(ZU ERLEDIGENDE AUFGABEN)
- 1) Fasse die Karfreitags-Meditation in zwei Sätzen zusammen.
- 2) Schreib bitte aus der Karfreitags-Meditation den Abschnitt von „Es ist er selbst.“ bis einschließlich „Angst, furchtsam, verwirrt.“ wortgetreu ab.

(EXTRAHIERTER TEXT)
====
Karfreitags-Meditation:

Die
heroische Lektion über die Liebe


Gedanken
der Gründerin der Fokolar-Bewegung für ZENIT-Leser

verfasst
zum Karfreitag des Jubiläumsjahrs 2000

Karfreitag: Jesu Tod am Kreuz
ist seine erhabene, göttliche, heroische Lehre über die Bedeutung der Liebe.

Er hatte alles gegeben: ein
Leben in Gehorsam an Marias Seite, unter schweren Bedingungen. Drei Jahre, in
denen er predigte, die Wahrheit offenbarte, für den Vater Zeugnis gab, den
Heiligen Geist versprach und alle Arten von Wundern der Liebe wirkte. Drei
Stunden am Kreuz, von dem aus er seinen Henkern vergab, dem Schächer zur
Rechten den Himmel öffnete, uns seine Mutter und schließlich seinen Leib und
sein Blut gab, nachdem er sie uns auf geheimnisvolle Weise in der Eucharistie
gegeben hat. Nur seine Göttlichkeit blieb.

Sein Einssein mit dem Vater -
jenes süßeste und unaussprechliche Eins-Sein, das ihn auf der Erde als Gottes
Sohn so mächtig und am Kreuz so erhaben gemacht hatte - dieses Bewusstsein von
Gottes Anwesenheit, musste sich in die geheimsten Winkel seiner Seele
zurückziehen, durfte nicht mehr wahrnehmbar sein, ihn gewissermaßen von
demjenigen trennend, von dem er gesagt hatte, dass er eins mit ihm ist: „Der
Vater und ich sind eins“(Joh 10,30). In seinem Inneren war die Liebe
vernichtet, das Licht gelöscht, die Weisheit verstummt. So machte er sich zum
Nichts, um uns zu Teilhabern an Allem zu machen, welches er ist; zu einem Wurm
der Erde (Psalm 22,7), um uns zu Kindern Gottes zu machen.

Wir waren vom Vater getrennt. Es
war notwendig, dass der Sohn, in dem wir alle sind, sich vom Vater getrennt
fühlen sollte. Er musste erfahren, von Gott verlassen zu sein, damit wir
niemals wieder verlassen sein könnten. Er hatte gelehrt, dass niemand größere
Liebe hat als derjenige, der sein Leben für seine Freunde hingibt. Er, der das
Leben selbst ist, gab sich vollkommen hin. Es war der Gipfel seiner Liebe, der
Liebe schönster Ausdruck. Hinter allem Leid unseres Lebens steht er.

Es ist er selbst. Ja, weil
Jesus, als er in seiner Verlassenheit aufschreit, das Bild jener ist, die stumm
sind: Er kann nicht mehr sprechen. Er ist das Bild dessen, der blind ist: Er
kann nicht sehen; eines Tauben: Er kann nicht hören. Er ist der Erschöpfte, er
stöhnt. Er ist am Rand der Verzweiflung. Er hungert nach Vereinigung mit Gott.
Er ist das Bild des Verratenen, des Betrogenen; er scheint ein Versager zu
sein. Er ist voller Angst, furchtsam, verwirrt.
====
(DATENSÄTZE)
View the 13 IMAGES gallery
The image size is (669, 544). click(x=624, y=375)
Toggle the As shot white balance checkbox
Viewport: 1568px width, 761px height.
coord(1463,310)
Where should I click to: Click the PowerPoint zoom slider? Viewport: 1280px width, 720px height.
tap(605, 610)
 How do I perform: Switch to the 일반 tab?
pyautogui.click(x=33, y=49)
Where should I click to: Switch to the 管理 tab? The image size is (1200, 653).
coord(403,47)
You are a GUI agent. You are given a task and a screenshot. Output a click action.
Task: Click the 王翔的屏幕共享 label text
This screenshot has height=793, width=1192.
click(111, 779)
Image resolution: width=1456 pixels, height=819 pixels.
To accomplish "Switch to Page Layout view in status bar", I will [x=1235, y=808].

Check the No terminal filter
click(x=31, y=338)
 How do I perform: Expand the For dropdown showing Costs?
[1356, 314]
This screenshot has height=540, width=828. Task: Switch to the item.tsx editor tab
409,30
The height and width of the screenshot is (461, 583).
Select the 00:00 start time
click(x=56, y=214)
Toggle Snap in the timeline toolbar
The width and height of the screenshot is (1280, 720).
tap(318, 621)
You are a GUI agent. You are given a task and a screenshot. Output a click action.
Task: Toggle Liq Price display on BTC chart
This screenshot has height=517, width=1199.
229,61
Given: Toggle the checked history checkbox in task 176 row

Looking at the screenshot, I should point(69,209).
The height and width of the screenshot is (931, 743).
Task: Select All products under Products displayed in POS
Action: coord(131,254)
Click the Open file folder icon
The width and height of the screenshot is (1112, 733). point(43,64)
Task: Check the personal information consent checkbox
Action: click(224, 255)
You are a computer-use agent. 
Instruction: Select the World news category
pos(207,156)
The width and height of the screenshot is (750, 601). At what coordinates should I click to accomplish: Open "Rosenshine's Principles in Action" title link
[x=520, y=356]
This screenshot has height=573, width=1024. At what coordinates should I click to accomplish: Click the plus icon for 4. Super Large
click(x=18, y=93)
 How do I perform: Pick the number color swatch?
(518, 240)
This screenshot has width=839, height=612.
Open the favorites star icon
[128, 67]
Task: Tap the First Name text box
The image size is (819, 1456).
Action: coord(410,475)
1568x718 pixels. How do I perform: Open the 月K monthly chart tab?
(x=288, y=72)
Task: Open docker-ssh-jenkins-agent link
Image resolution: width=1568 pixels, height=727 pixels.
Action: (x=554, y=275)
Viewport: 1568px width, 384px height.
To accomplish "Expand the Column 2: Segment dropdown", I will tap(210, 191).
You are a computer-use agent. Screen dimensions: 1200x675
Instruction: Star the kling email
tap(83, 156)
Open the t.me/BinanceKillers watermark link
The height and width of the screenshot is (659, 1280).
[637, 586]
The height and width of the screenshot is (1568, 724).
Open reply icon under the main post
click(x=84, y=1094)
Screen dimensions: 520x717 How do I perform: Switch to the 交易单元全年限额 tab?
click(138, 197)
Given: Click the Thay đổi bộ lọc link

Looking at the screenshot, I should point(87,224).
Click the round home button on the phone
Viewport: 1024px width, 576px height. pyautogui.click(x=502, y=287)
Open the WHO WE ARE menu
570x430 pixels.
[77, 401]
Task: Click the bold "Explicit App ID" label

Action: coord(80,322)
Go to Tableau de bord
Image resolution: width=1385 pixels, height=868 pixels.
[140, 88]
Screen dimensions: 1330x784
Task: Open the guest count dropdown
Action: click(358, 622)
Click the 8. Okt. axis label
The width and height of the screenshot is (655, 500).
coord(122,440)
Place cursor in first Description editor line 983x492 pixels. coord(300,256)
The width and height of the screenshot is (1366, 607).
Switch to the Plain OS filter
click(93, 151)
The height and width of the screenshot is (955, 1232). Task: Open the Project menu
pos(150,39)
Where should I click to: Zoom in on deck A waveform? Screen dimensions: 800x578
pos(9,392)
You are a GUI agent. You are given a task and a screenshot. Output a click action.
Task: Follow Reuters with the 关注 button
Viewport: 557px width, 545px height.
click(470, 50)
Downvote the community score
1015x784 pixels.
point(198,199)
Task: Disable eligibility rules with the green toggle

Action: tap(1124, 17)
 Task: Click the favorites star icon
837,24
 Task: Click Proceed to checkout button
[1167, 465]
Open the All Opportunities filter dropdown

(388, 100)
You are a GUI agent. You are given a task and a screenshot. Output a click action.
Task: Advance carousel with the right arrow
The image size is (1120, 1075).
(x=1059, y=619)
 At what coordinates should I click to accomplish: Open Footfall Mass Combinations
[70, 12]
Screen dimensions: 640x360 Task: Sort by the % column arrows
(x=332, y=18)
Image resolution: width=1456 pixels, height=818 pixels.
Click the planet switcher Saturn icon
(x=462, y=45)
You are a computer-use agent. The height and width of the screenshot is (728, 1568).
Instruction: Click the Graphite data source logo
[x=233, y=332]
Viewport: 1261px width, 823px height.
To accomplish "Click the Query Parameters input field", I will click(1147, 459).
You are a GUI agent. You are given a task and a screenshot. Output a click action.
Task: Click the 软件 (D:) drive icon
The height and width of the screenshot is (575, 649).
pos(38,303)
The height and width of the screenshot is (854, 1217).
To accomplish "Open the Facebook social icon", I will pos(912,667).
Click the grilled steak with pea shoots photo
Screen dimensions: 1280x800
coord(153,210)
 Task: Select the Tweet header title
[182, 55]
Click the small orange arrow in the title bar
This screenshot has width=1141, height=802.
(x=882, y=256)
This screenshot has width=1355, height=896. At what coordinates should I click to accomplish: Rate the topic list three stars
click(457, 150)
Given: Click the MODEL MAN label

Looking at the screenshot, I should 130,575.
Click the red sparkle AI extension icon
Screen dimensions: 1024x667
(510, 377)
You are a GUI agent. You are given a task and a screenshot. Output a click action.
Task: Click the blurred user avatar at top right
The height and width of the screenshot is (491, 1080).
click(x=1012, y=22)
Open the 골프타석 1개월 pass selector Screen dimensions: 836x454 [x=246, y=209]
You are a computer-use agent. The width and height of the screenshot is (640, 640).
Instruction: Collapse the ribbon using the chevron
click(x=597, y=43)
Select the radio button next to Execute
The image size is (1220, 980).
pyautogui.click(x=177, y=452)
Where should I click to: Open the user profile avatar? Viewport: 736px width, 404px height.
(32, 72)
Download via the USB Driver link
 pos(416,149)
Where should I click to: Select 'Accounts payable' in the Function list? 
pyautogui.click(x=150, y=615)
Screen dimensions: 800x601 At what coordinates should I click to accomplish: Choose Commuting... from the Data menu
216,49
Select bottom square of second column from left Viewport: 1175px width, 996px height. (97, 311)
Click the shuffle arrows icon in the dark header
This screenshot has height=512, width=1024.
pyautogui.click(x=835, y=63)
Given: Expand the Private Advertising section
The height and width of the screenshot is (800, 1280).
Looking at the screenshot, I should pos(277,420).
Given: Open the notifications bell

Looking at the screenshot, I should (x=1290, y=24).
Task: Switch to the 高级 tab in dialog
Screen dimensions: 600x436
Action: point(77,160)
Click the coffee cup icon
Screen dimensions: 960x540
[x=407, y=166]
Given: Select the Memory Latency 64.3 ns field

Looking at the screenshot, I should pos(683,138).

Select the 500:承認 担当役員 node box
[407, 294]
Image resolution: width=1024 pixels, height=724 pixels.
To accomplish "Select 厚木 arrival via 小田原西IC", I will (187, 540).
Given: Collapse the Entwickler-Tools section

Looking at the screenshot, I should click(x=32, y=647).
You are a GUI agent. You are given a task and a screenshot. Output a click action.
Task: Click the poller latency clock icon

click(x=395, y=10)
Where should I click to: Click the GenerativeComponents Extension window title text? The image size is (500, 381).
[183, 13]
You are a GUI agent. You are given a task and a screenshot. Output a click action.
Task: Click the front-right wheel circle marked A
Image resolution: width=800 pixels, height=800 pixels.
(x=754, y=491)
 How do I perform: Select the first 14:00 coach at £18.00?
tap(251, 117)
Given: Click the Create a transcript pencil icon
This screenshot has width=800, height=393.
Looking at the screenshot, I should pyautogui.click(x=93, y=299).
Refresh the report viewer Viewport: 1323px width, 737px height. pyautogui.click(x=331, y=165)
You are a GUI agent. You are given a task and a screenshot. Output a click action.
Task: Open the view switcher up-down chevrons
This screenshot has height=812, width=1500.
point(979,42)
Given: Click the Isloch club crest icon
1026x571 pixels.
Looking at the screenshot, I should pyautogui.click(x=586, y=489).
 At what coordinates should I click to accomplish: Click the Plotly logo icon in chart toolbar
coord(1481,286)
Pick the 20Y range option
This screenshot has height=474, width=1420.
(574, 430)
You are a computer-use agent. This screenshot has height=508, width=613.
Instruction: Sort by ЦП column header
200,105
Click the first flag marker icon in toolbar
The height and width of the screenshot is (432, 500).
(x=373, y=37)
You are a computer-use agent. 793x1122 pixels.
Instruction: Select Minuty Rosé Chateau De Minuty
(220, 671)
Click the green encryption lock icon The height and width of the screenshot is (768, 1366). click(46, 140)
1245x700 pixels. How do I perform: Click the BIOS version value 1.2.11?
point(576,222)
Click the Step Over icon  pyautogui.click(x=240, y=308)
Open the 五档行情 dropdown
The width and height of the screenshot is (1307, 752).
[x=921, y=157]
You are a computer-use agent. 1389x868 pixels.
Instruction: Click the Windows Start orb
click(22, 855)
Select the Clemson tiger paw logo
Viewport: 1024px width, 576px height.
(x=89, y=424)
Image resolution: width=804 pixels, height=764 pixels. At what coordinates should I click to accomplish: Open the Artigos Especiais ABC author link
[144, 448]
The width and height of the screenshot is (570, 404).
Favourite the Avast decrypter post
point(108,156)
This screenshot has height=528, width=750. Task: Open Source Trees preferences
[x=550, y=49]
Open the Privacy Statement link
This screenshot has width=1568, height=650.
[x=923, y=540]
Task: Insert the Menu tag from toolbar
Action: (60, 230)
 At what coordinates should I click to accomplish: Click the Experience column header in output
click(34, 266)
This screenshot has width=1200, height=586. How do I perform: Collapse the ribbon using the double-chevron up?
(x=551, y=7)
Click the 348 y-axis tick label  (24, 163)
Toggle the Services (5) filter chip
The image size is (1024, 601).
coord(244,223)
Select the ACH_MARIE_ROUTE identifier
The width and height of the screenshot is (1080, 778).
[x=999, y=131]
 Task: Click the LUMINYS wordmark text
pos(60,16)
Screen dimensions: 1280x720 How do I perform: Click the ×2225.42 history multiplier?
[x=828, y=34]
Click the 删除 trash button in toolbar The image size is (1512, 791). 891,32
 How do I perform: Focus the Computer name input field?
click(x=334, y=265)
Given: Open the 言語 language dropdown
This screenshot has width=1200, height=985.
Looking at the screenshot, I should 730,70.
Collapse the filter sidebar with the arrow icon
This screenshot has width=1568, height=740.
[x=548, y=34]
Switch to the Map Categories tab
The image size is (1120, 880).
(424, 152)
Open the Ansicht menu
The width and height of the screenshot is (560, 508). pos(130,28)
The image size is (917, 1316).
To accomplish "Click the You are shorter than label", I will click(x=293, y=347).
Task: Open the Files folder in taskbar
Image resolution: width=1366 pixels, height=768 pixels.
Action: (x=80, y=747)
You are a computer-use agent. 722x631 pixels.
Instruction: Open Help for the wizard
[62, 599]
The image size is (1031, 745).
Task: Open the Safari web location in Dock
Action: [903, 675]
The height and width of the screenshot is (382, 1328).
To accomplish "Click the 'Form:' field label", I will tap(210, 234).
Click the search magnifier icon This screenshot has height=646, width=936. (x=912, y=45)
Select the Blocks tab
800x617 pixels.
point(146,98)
====
(SCHRIFTLICHE ANTWORTEN)
- 1) Die Karfreitags-Meditation deutet Jesu Tod am Kreuz als seine erhabene, göttliche, heroische Lehre über die Bedeutung der Liebe, nachdem er in seinem Leben, in drei Jahren der Predigt und in drei Stunden am Kreuz alles gegeben hatte. Er musste erfahren, von Gott verlassen zu sein, damit wir niemals wieder verlassen sein könnten, und steht als Bild der Stummen, Blinden und Verratenen hinter allem Leid unseres Lebens.

- 2)
Es ist er selbst. Ja, weil
Jesus, als er in seiner Verlassenheit aufschreit, das Bild jener ist, die stumm
sind: Er kann nicht mehr sprechen. Er ist das Bild dessen, der blind ist: Er
kann nicht sehen; eines Tauben: Er kann nicht hören. Er ist der Erschöpfte, er
stöhnt. Er ist am Rand der Verzweiflung. Er hungert nach Vereinigung mit Gott.
Er ist das Bild des Verratenen, des Betrogenen; er scheint ein Versager zu
sein. Er ist voller Angst, furchtsam, verwirrt.